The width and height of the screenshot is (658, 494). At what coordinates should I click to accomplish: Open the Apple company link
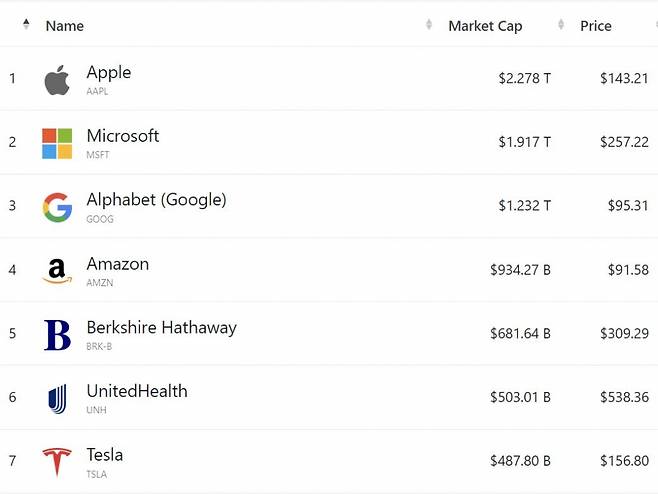(109, 73)
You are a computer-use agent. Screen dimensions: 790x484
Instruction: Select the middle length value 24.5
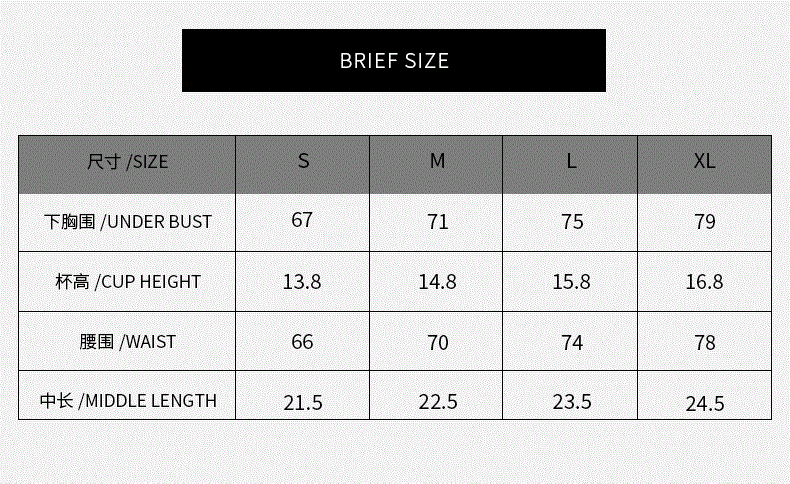(x=704, y=404)
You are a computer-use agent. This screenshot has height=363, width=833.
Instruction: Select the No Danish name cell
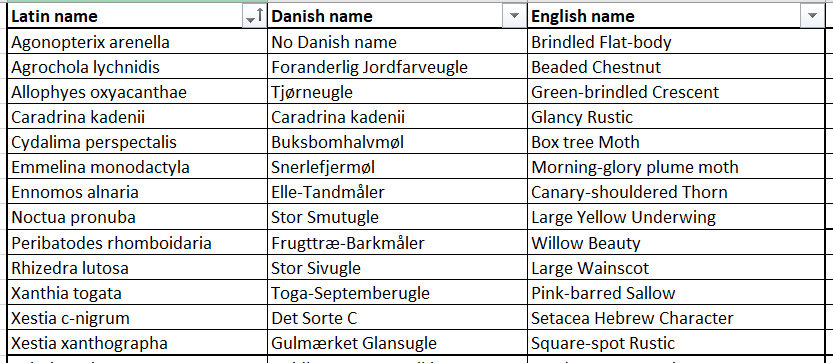point(397,41)
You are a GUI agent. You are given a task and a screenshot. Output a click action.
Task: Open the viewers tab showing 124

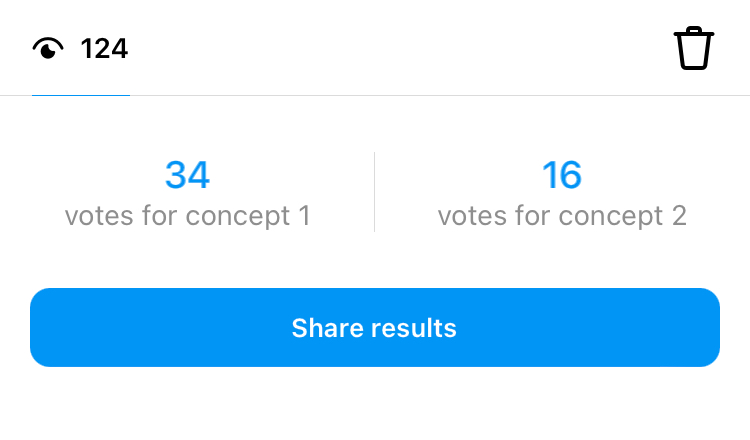click(x=80, y=49)
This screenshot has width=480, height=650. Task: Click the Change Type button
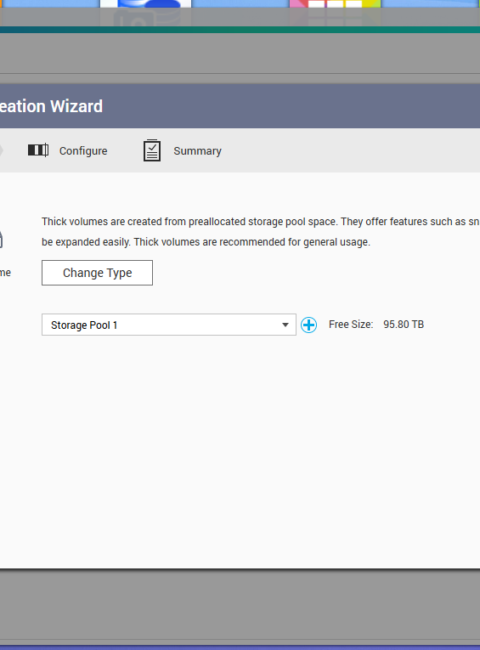tap(97, 273)
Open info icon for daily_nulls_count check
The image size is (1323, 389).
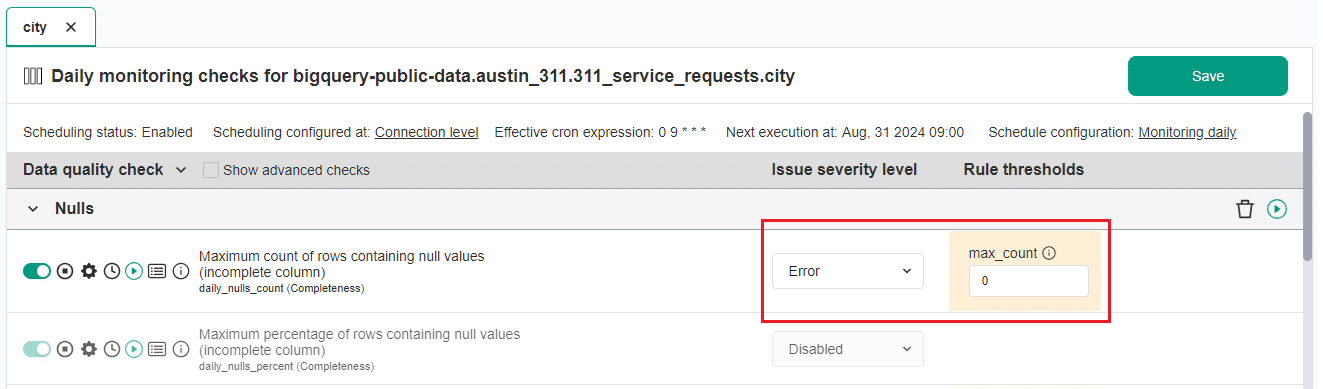[181, 271]
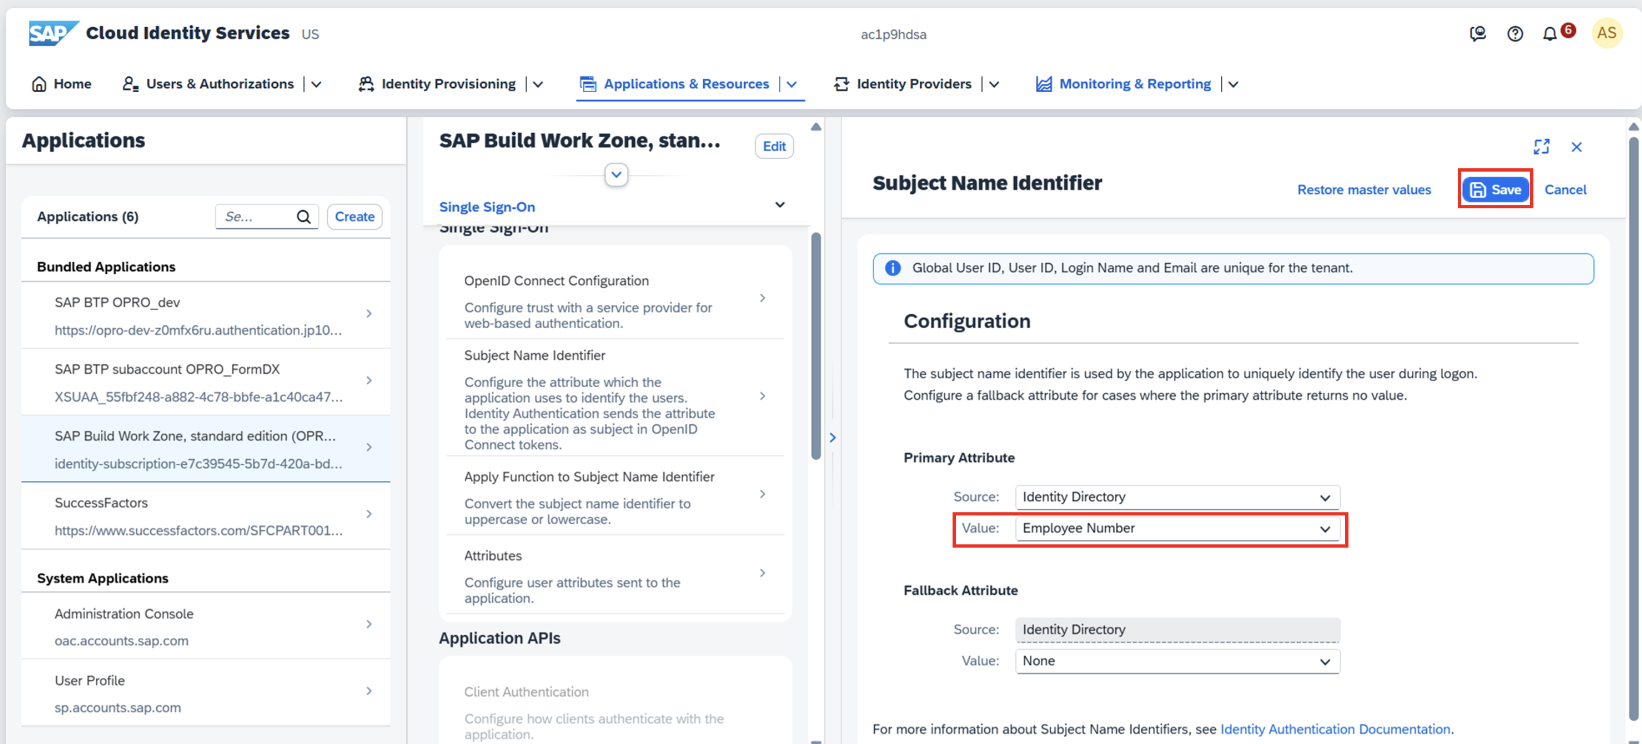Open the Identity Providers menu
Screen dimensions: 1642x744
913,84
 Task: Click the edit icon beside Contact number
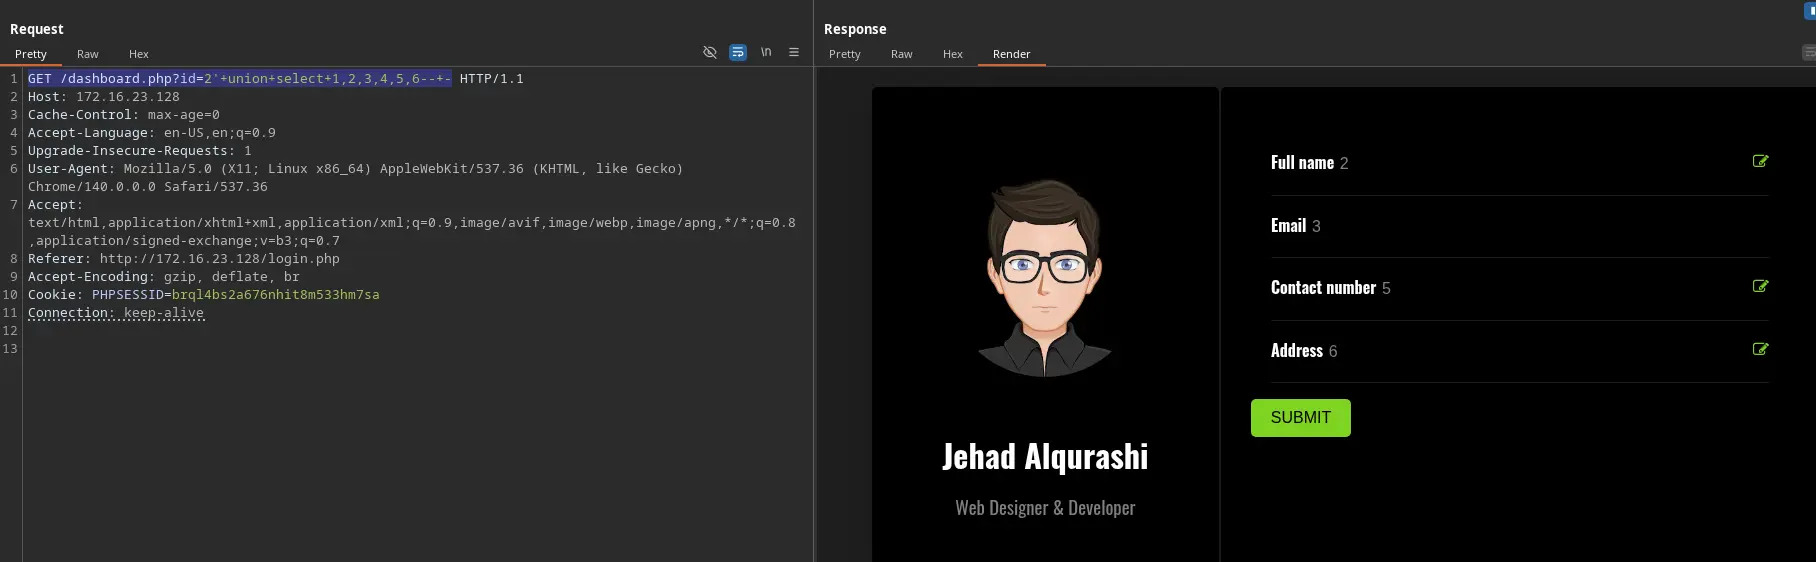[1760, 286]
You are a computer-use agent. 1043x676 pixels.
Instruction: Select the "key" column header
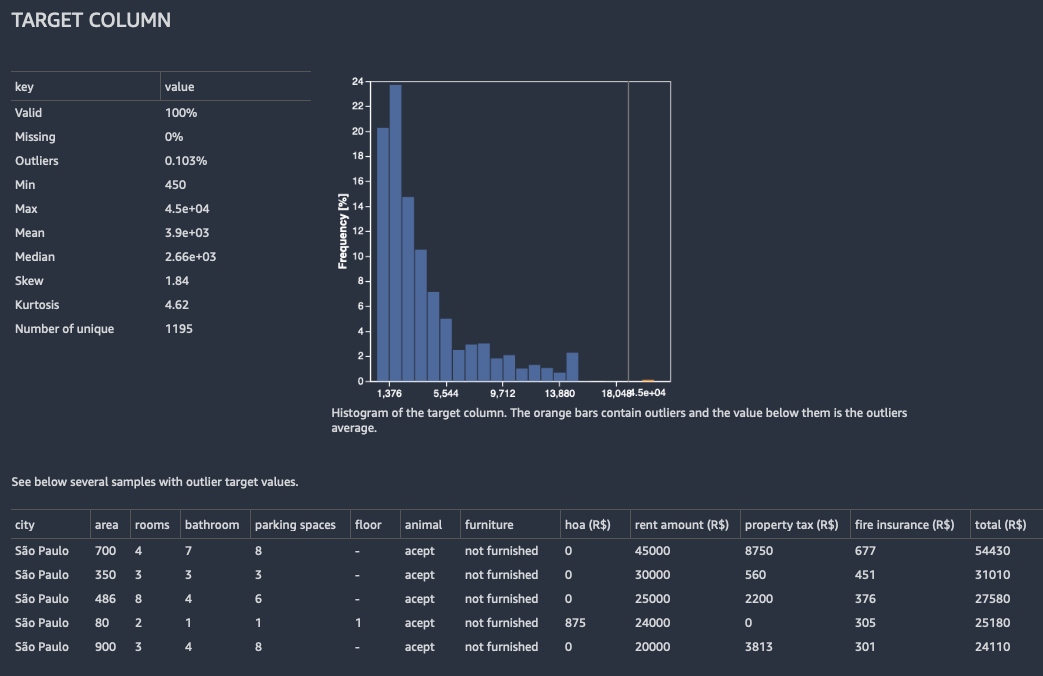[24, 86]
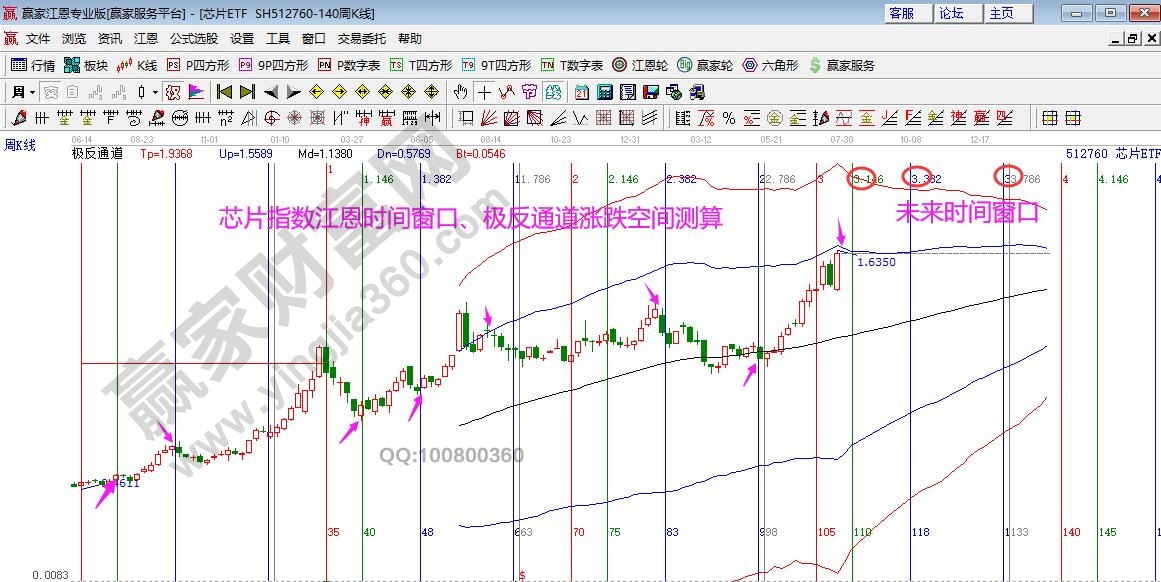This screenshot has height=582, width=1161.
Task: Click the save floppy disk icon
Action: pyautogui.click(x=651, y=92)
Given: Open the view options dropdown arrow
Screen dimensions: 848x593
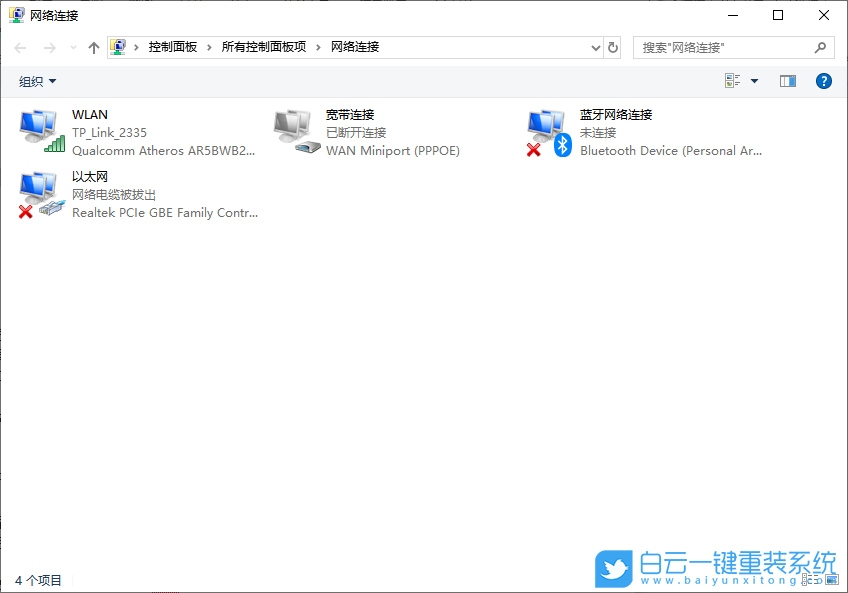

++++++++

## Work request
For the string "agent", state how many lines in the listing contain it, and give no other words.

## Answer to this task
4